Re: XML catalog draft from Paul Prescod on 1997-02-09 (w3c-sgml-wg@w3.org from February 1997)

From: Paul Prescod <papresco@calum.csclub.uwaterloo.ca>
Date: Sun, 09 Feb 1997 09:50:32 -0500
To: w3c-sgml-wg@w3.org
Message-ID: <32FDE438.3F3C@csclub.uwaterloo.ca>
lee@sq.com wrote:
> > Similarly, SGML did not specify a special syntax for system identifiers or
> > a resolution mechanism for them. Thanks to that "omission" we can now use URLs
> > in XML. Once again, that was a Good Decision.
> That "omission" has been corrected, and SGML now has FSIs, because of
> problems with SGML systems not being sufficiently interoperable in practice.

I don't think that FSIs meet your criteria of being usable and reliable in
the same way everywhere. They seem to me to be just a syntax for saying: 
"Here's something you may or may not understand. It has notation FOOBAR,
so if you know how to deal with that, you know how to deal with this."

So they are still open-ended in the way I am arguing public identifiers
should be. But I'm certainly happy to be educated if I'm wrong.
 
> I think that again we are at cross-purposes.  I am not proposing mandating
> a single resolution mechanism.  I am saying tht the proposal has to work,
> in the sense that its proponents have to show how you can deliver XML
> on the web (our Purpose) using it.

What I am arguing for, primarily is a separation of baby and bathwater. We
can add a default catalog resolution mechanism. I voted for that. But some
may still vote against it. Jon is voting for a powerful and complex 
delegation mechanism. I voted against that. James wants us to figure out
the interoperation with URNs and FSIs and everything else.

The baby is the simple, opaque PUBLIC string that SGML people use to good
effect today. The bathwater is the resolution argument which may or may
not ever be resolved. If we can suggest a solution to the latter, great!
Let's do it. I'm just arguing that we needent tie the former to the latter.

What about interoperability? Interoperability is primarily what we came here
for, but I don't think it is the *only* thing we came here for. For instance,
we decided to let XML have processing instructions, despite the fact that
we know that they can cause problems. But we decided that in the tug of war
between a) the private interoperability cost and b) the private "usefullness" 
benefit, they were worth keeping. We made the same choice with character sets
(though you can imagine the potential interoperability costs there are huge).
What about the fact that you can use arbitrary URL schemes, even some that have
not been invented? Or link to arbitrary binary objects that some clients
may not know how to render?

In fact, we made the same choice with DTDs. If we wanted to take 
interoperability to the extreme, we could fix the tag set available in XML.
You and I know that multiple tag sets are a MASSIVE source of interoperability
problems. But they are also a massive source of POWER and usefullness, and that's
why we're here.

On the other hand, we went the opposite way on some choices. For instance 
requiring a concrete delimiter set is a little less useful than allowing 
an abstract set, but it is much more interoperable.

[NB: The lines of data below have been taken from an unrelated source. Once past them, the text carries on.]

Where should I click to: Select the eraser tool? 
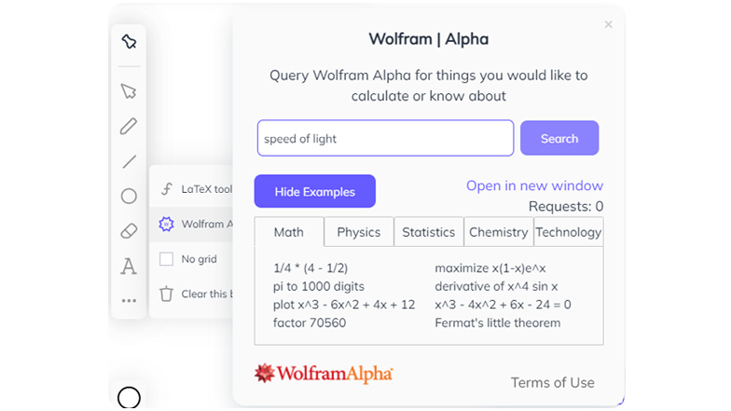pos(129,231)
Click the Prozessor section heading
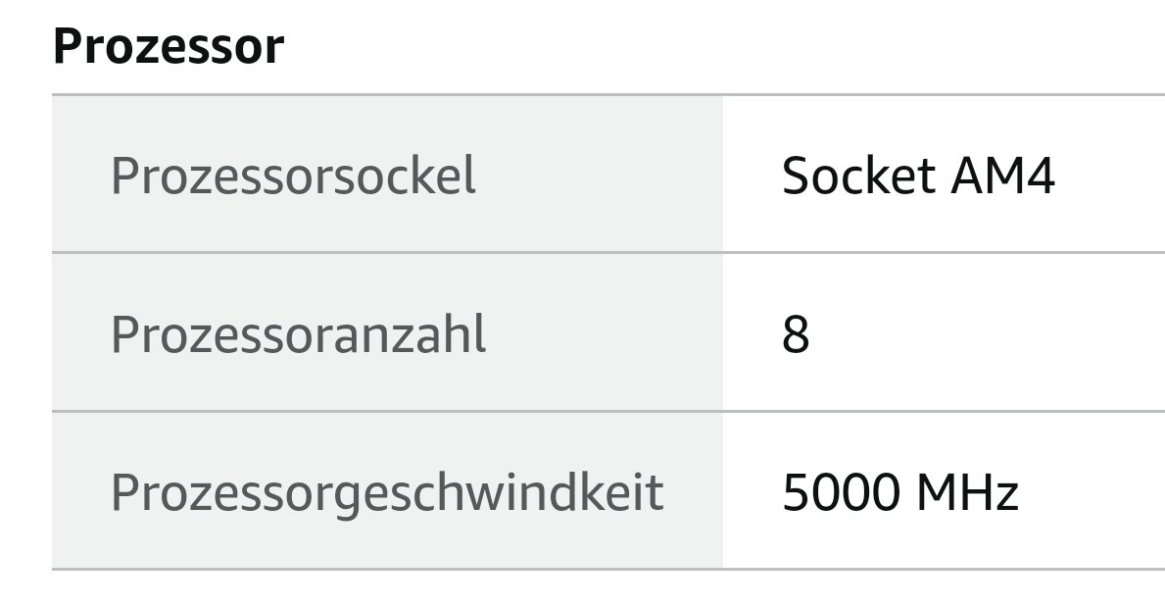The image size is (1165, 608). pyautogui.click(x=169, y=46)
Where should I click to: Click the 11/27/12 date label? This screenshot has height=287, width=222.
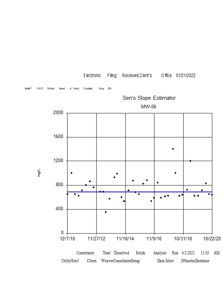coord(96,239)
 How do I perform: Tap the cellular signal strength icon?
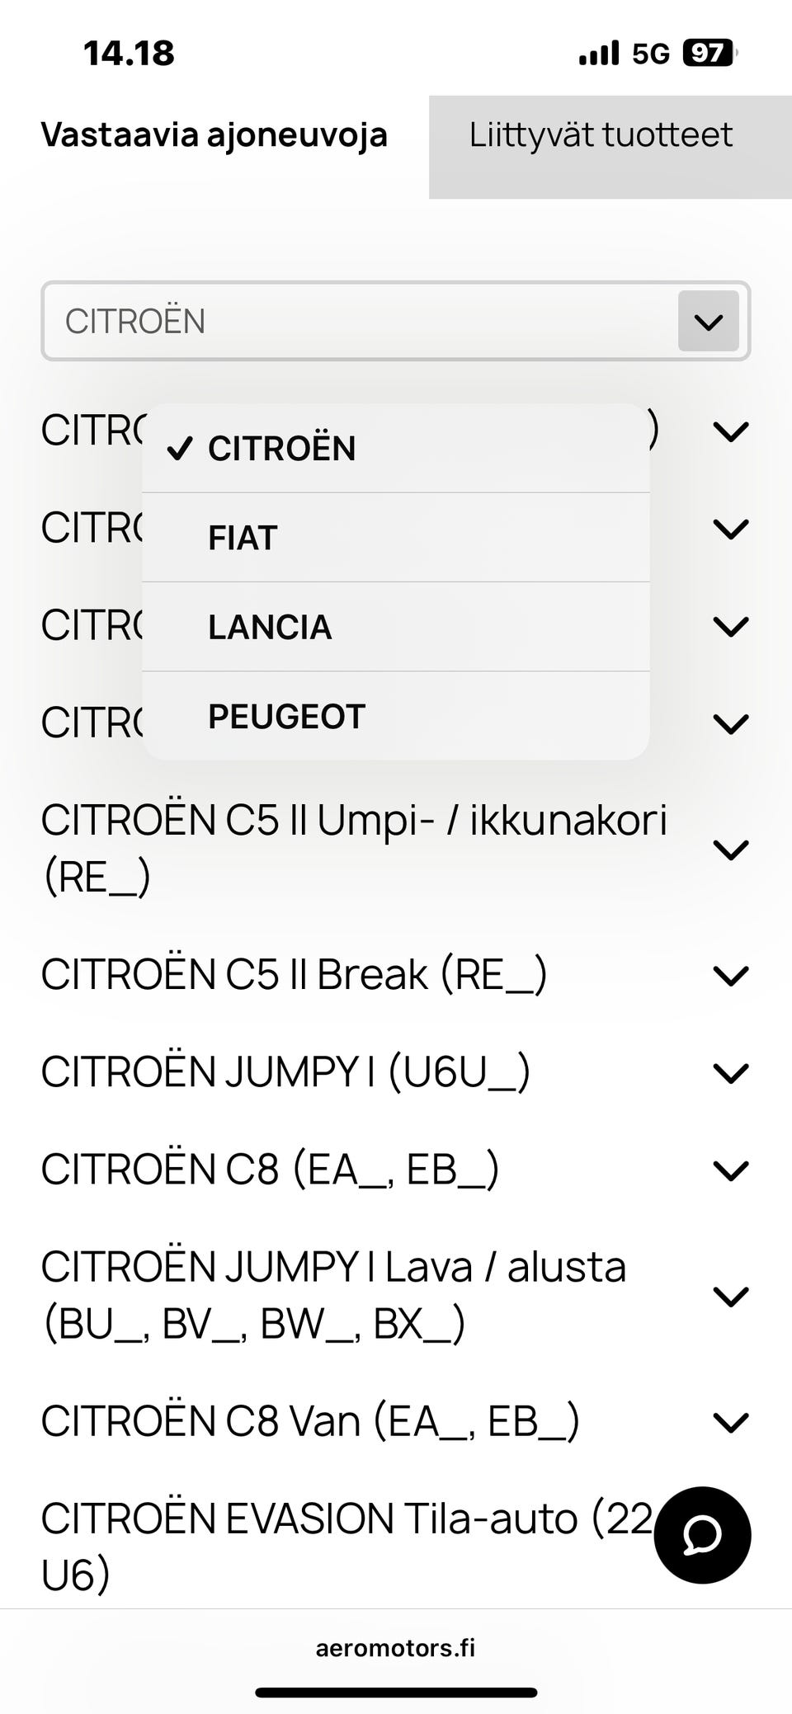[x=599, y=54]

Back to the point: the baby is the string "PUBIC foobarbaz". By itself, it
can't hurt anything. Used in conjunction with a system identifier, it can be
skipped with a call to a single C function, and totally ignored. 

If we decide that we cannot work out the interoperability problems today, then
we should not decide that we must remove the syntactic feature that a) is useful
in legacy systems and systems under construction today and b) will allow us to 
build a globally interoperable system tomorrow.

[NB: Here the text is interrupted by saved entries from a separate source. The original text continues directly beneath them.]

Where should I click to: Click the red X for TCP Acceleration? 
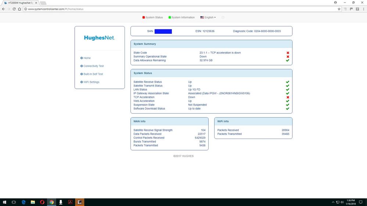(288, 97)
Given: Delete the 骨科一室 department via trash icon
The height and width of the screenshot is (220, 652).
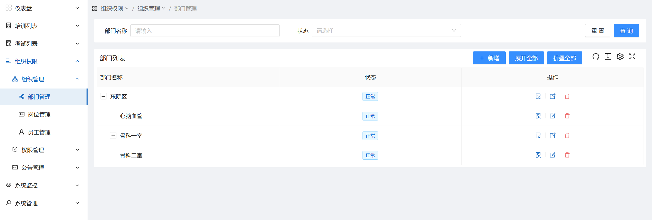Looking at the screenshot, I should 567,136.
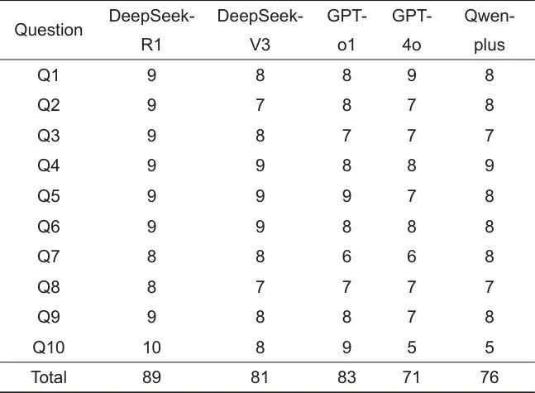This screenshot has width=535, height=393.
Task: Select GPT-4o total score 71
Action: (x=413, y=377)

> Yes, there's a legacy problem, you can say -- if I can have a PUBLIC
> identifier in an XML file that is ignored by all standard conforming
> applications, then I can have my own private non-XML system using
> them and that gives me a nice feeling.  (is that a fair summary?)

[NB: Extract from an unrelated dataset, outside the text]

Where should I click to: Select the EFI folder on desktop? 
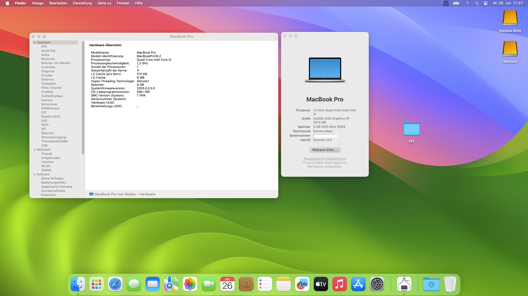pos(411,129)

I would put it stronger than "gives me a nice feeling." I would put it:
"SGML based systems already know how to use them, and use them to good
effect and some people are building large, useful, important systems
based upon them. I suspect that they could also be well used by new 
systems such as HTML editors and website maintainers." And the system 
only becomes "non-XML" if we make them illegal in XML.

> But when XML 2 comes along (say) and PUBLIC identifiers are now
> required to be sock weaving patterns, you're still hosed.  

How could this happen? The semantics of public identifiers are well
understood, whether the resolution mechanism is or not. Was there any
danger of the SOCAT spec. declaring that all public identifiers must
be sock weaving patterns? Anyhow, there is always the danger that a 
future spec. will tromp on your namespace unless the specifiers are
required to avoid that by namespace segmentation or something.

> And if
> someone else's implementation tries to look up PUBLIC IDs before
> SYSTEM IDs, and produces an error message on failure, your files are
> not interoperable.  By not specifying how PUBLIC IDs work, that's
> the sort of problem we'll have.

If the language of the XML spec makes the system identifier primary,
this will not be a problem. I think that it is clear that if we do
not specify a mechanism for public identifier resolution and catalog
resolution, the system identifier should be primary.
 
>Perhaps you should give us some clear,
> concrete examples of how PUBLIC helps interchange XML documents
> over the web, or how there is no circumstance, now or future, in
> which it can hinder such interchange, and what other gain is made.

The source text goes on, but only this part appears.